- _Work order_:
Exact copy, pictures excluded: print the lines from the one with "This screenshot has" through the final line of the records.
***** Recorded data
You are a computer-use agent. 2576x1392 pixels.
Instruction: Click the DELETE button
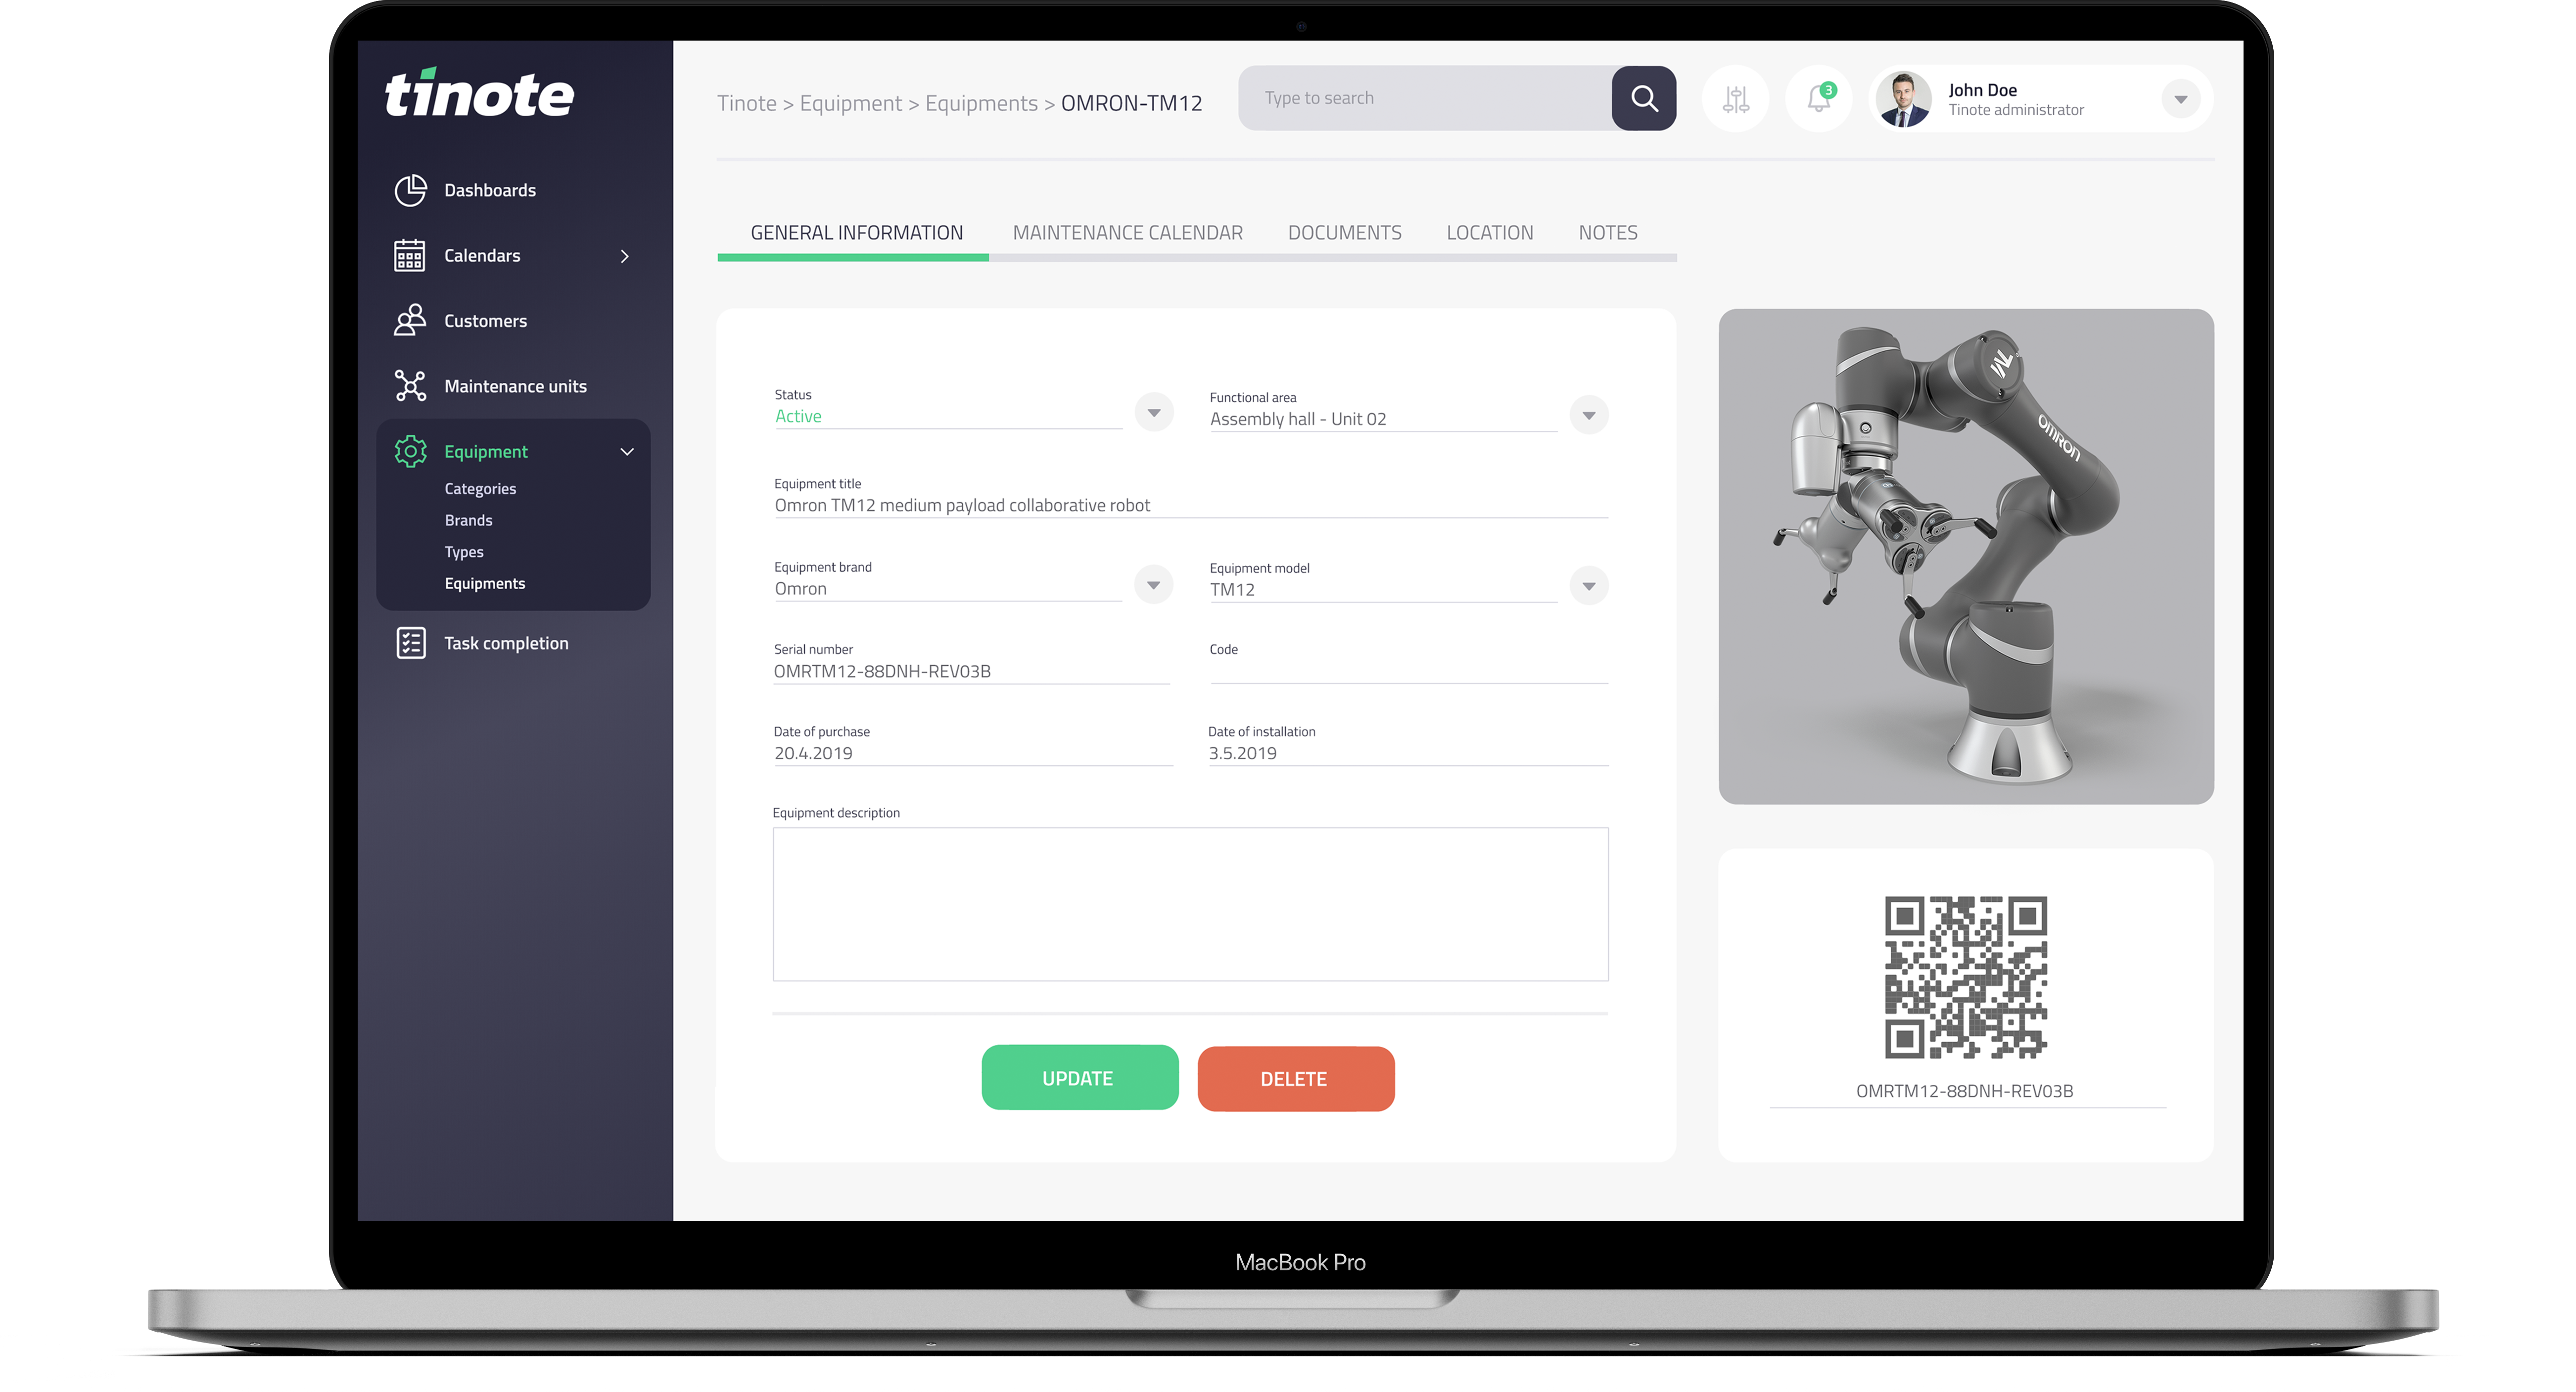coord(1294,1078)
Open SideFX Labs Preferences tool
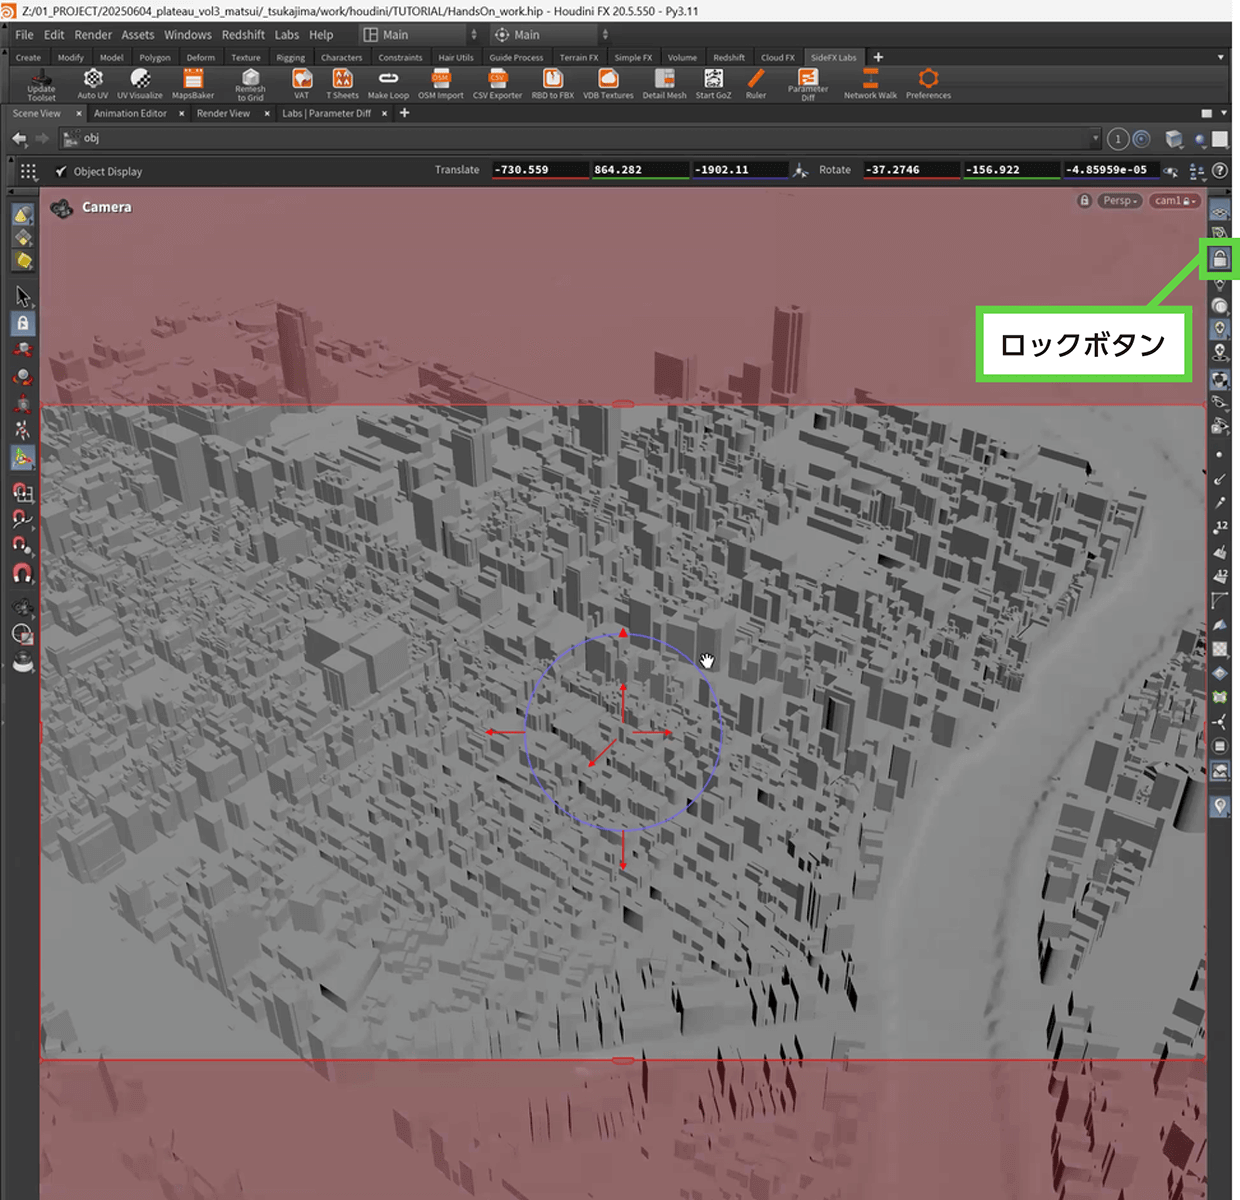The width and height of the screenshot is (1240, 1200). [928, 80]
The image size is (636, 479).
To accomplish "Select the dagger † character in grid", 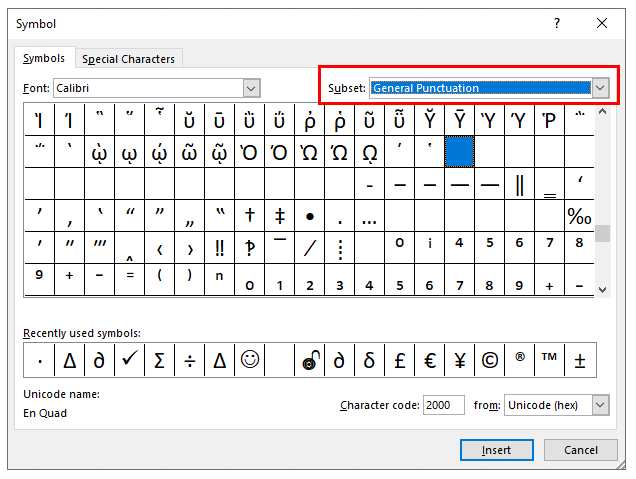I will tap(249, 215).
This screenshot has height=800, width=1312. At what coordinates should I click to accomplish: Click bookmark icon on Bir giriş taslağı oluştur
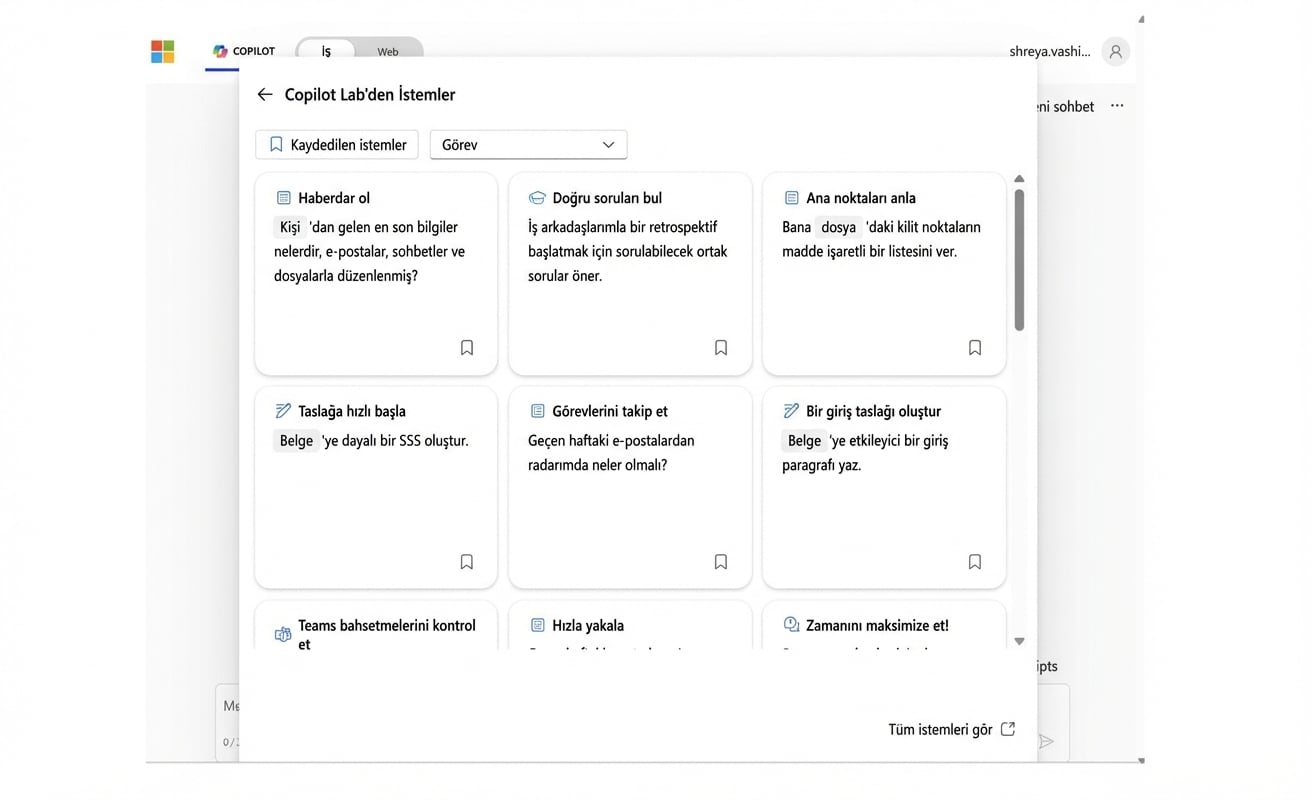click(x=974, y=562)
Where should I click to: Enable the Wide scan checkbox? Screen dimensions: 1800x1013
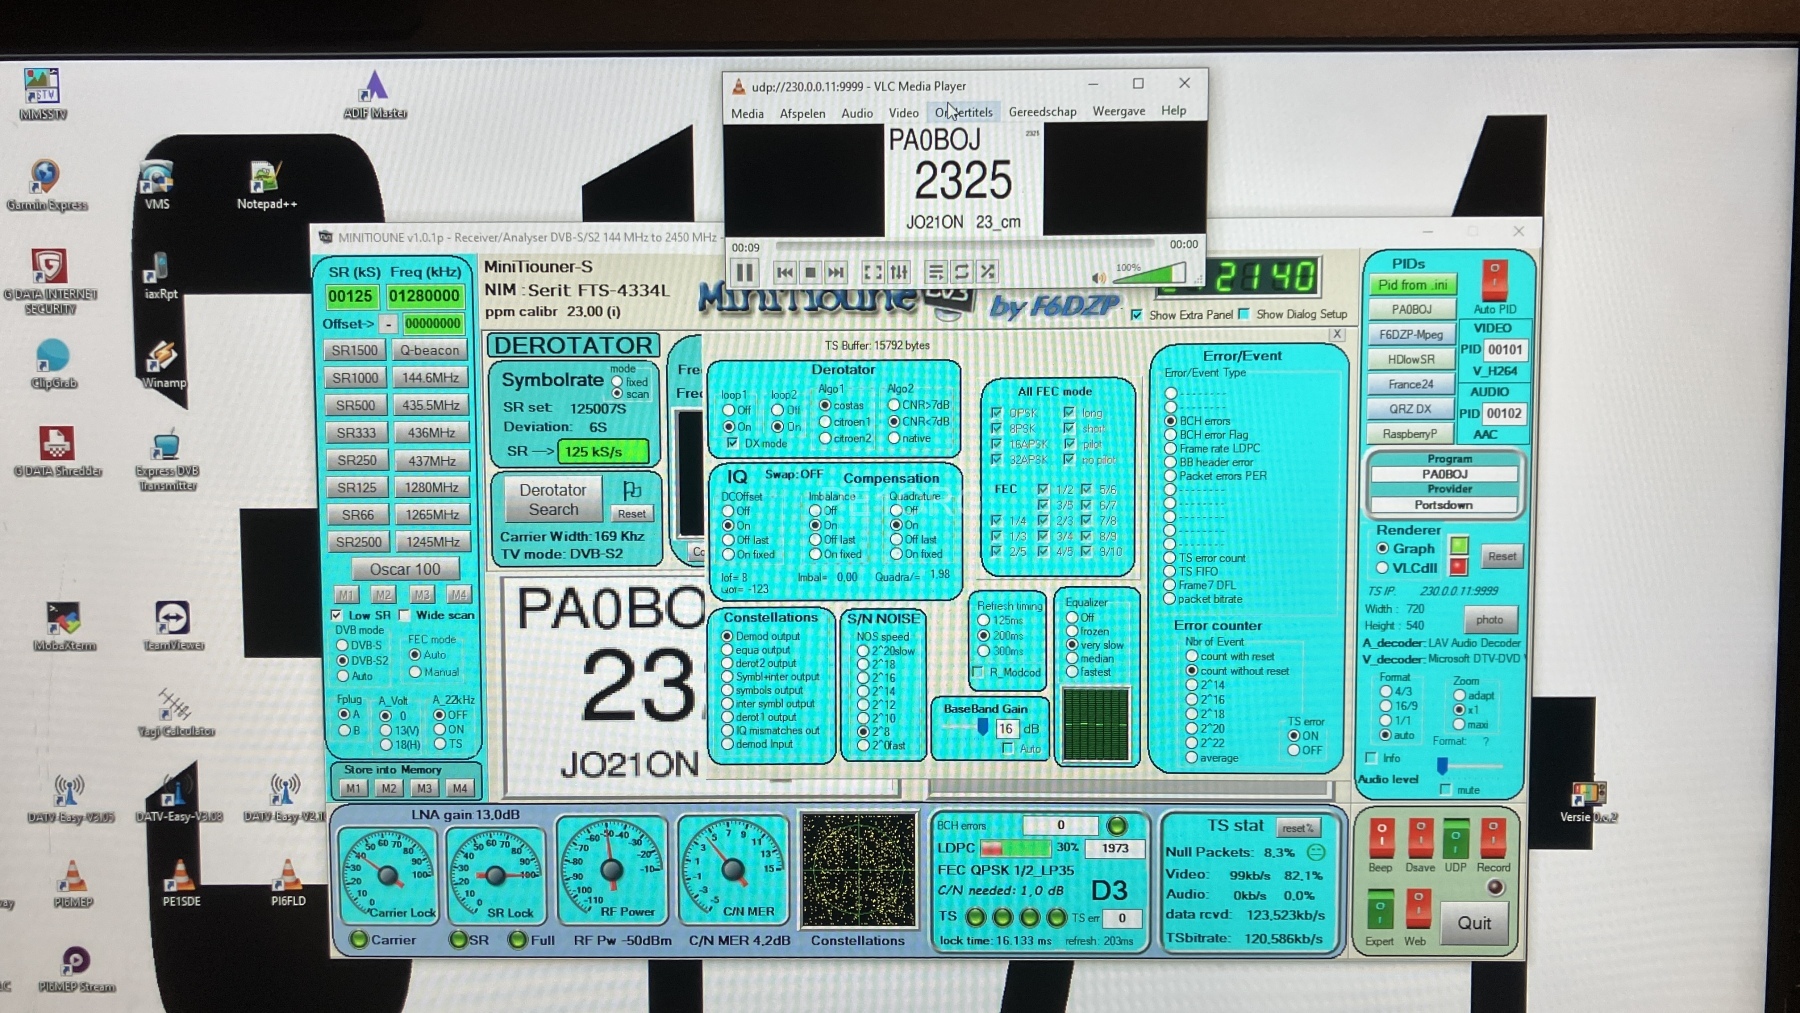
**********
- _Task answer_:
This screenshot has height=800, width=1312. At what coordinates should I click to accomplish: Click bookmark icon on Bir giriş taslağı oluştur
click(x=974, y=562)
Where should I click to: Enable the Wide scan checkbox? Screen dimensions: 1800x1013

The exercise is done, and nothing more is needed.